=== MATERIAL SUPPLIED ===

- Opening Delimiter -

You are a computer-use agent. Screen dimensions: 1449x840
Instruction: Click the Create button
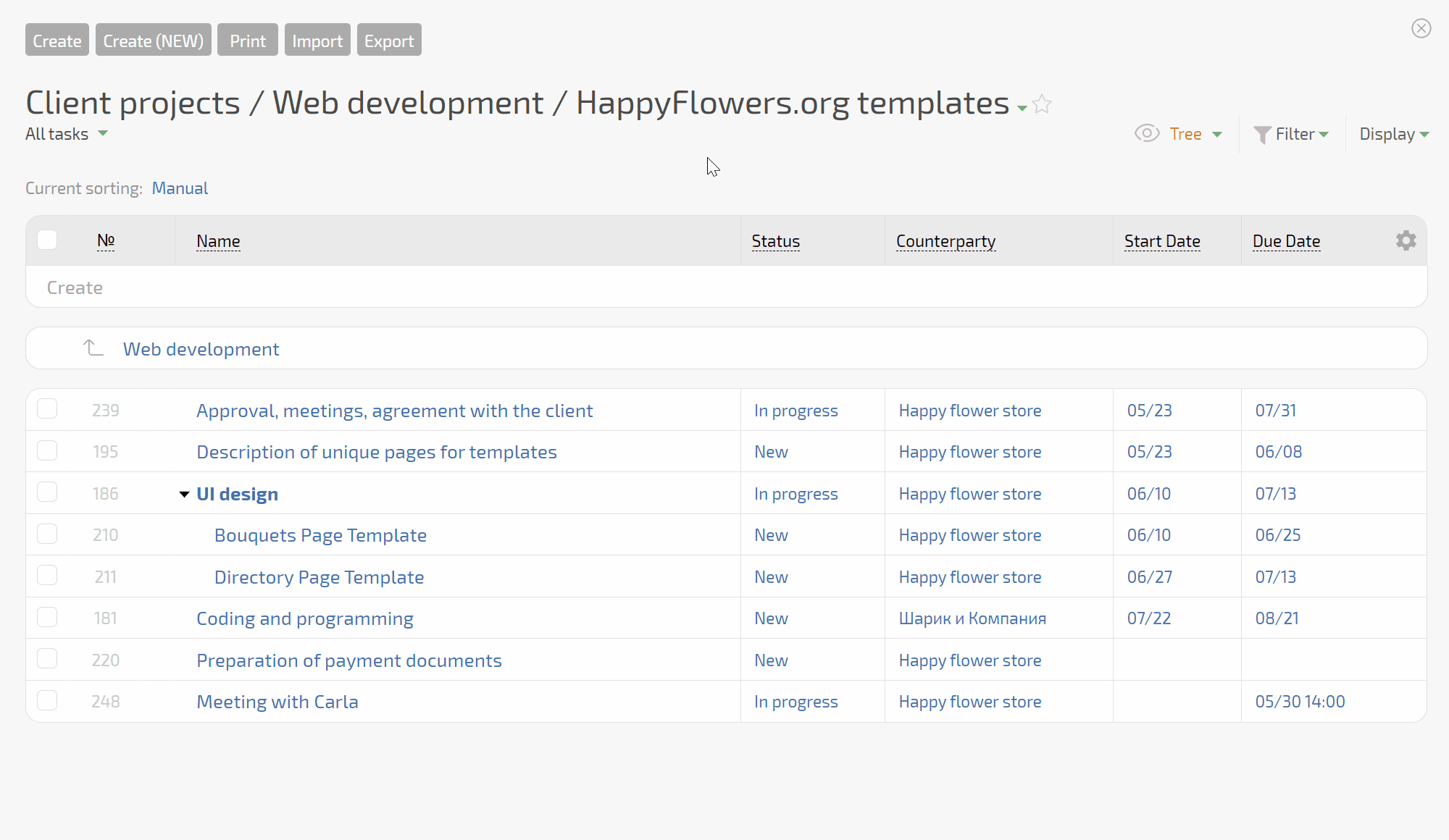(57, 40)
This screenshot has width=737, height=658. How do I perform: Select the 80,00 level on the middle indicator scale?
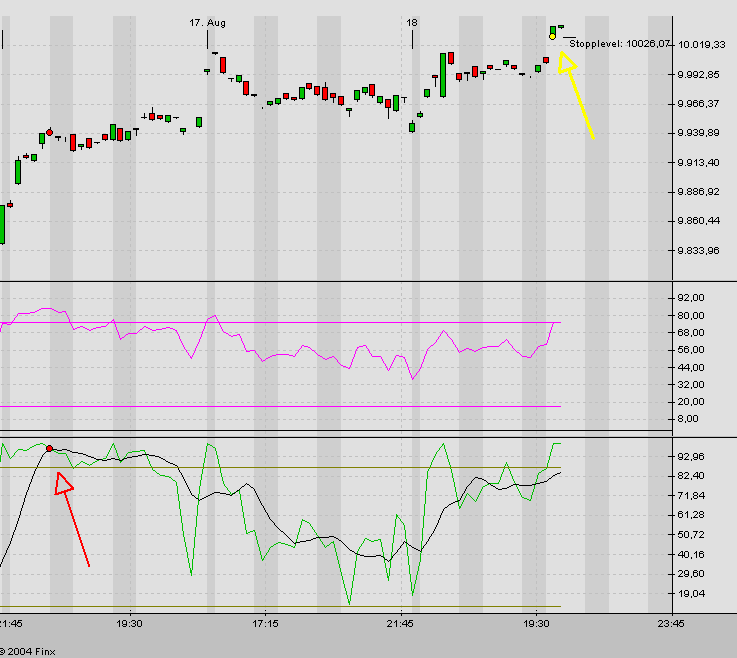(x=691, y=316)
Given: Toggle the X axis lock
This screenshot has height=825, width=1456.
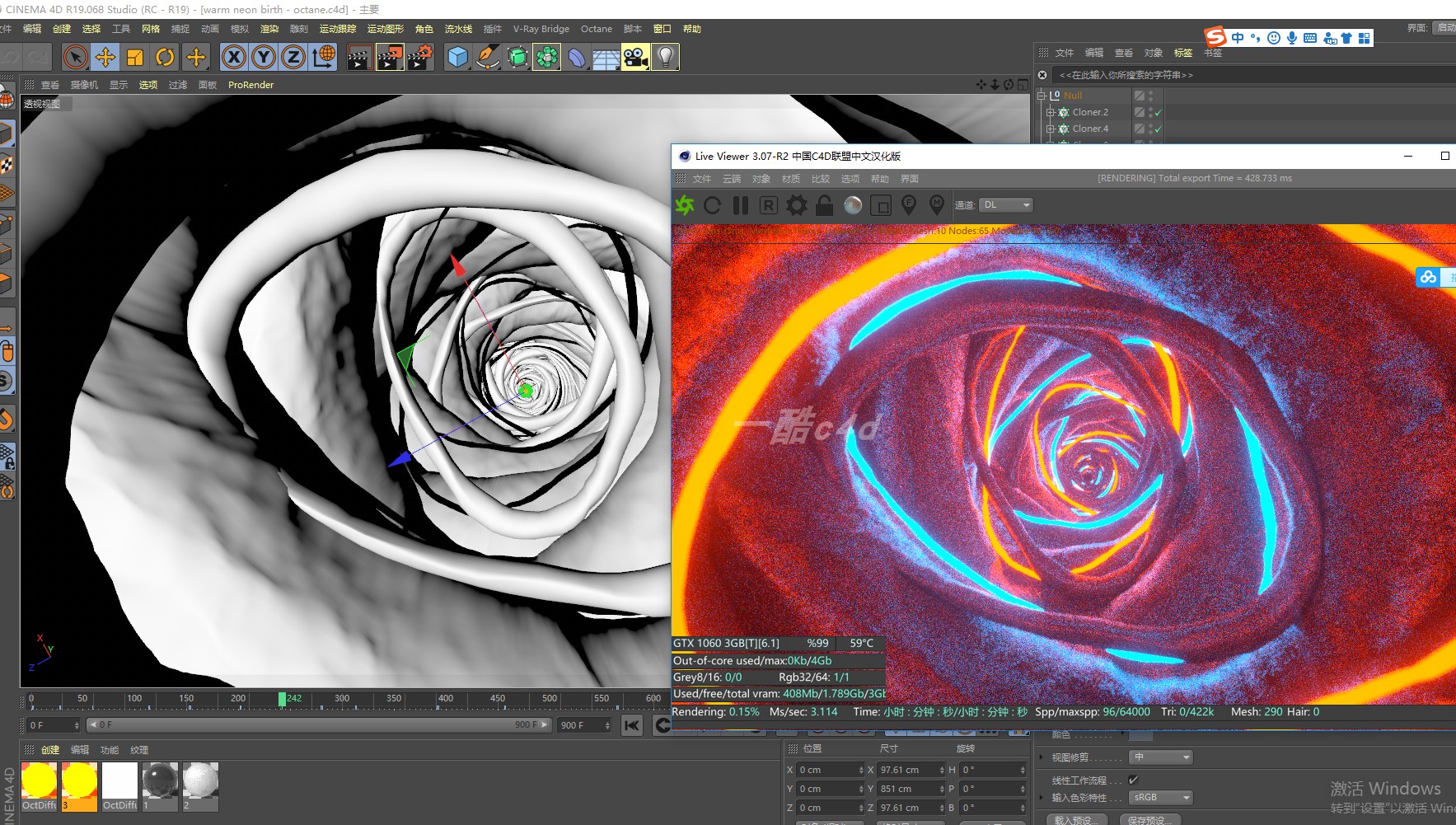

- Closing Delimiter -
- Opening Delimiter -

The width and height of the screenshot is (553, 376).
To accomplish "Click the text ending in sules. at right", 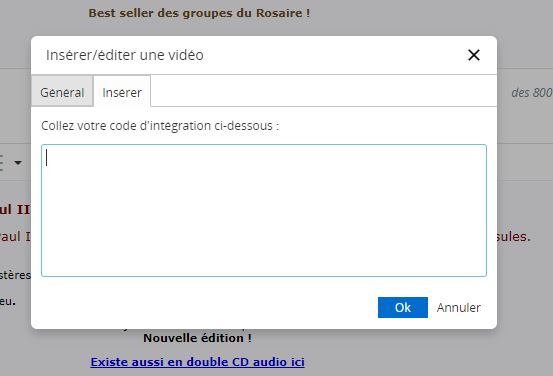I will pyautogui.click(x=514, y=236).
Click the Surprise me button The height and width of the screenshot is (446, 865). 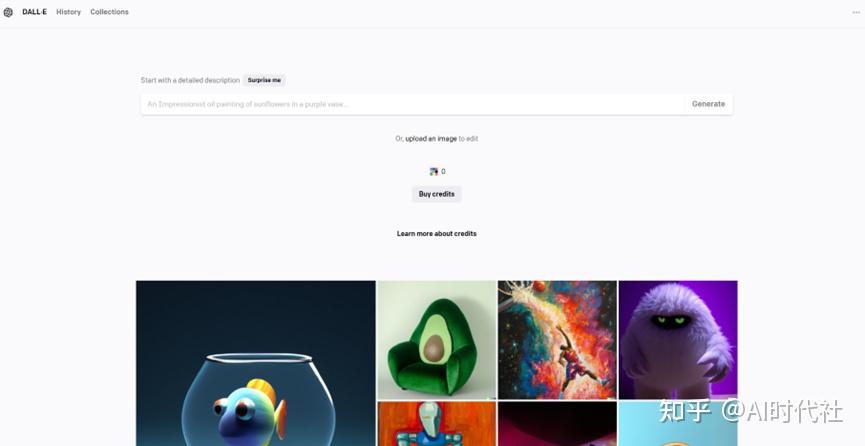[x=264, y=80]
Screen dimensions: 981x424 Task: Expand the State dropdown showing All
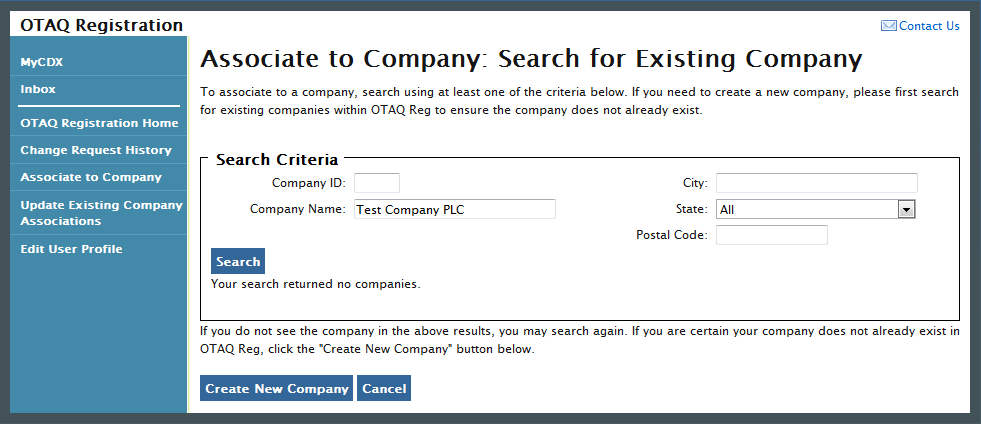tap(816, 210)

- Closing Delimiter -
- Opening Delimiter -

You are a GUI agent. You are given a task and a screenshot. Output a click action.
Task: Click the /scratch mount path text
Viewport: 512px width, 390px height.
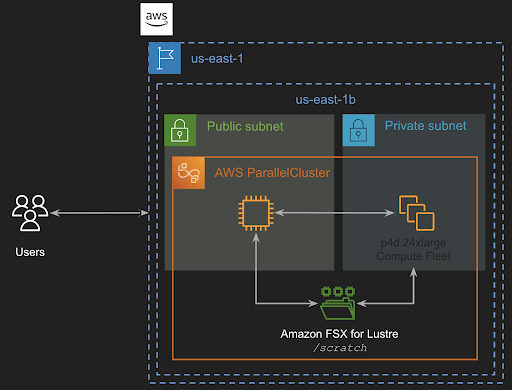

- Closing Delimiter -

=== YOUR ASSIGNMENT ===
In the entries above, which lines run from the one with "You are a computer-use" up to and including the one with "This screenshot has height=825, width=1456."? Write them out exactly, without the pictures.

=== PROBLEM SOLUTION ===
You are a computer-use agent. Screen dimensions: 1449x840
Instruction: Click the Create button
(57, 40)
This screenshot has width=737, height=658. How do I perform: Select the 80,00 level on the middle indicator scale?
(x=691, y=316)
Given: Toggle the X axis lock
This screenshot has height=825, width=1456.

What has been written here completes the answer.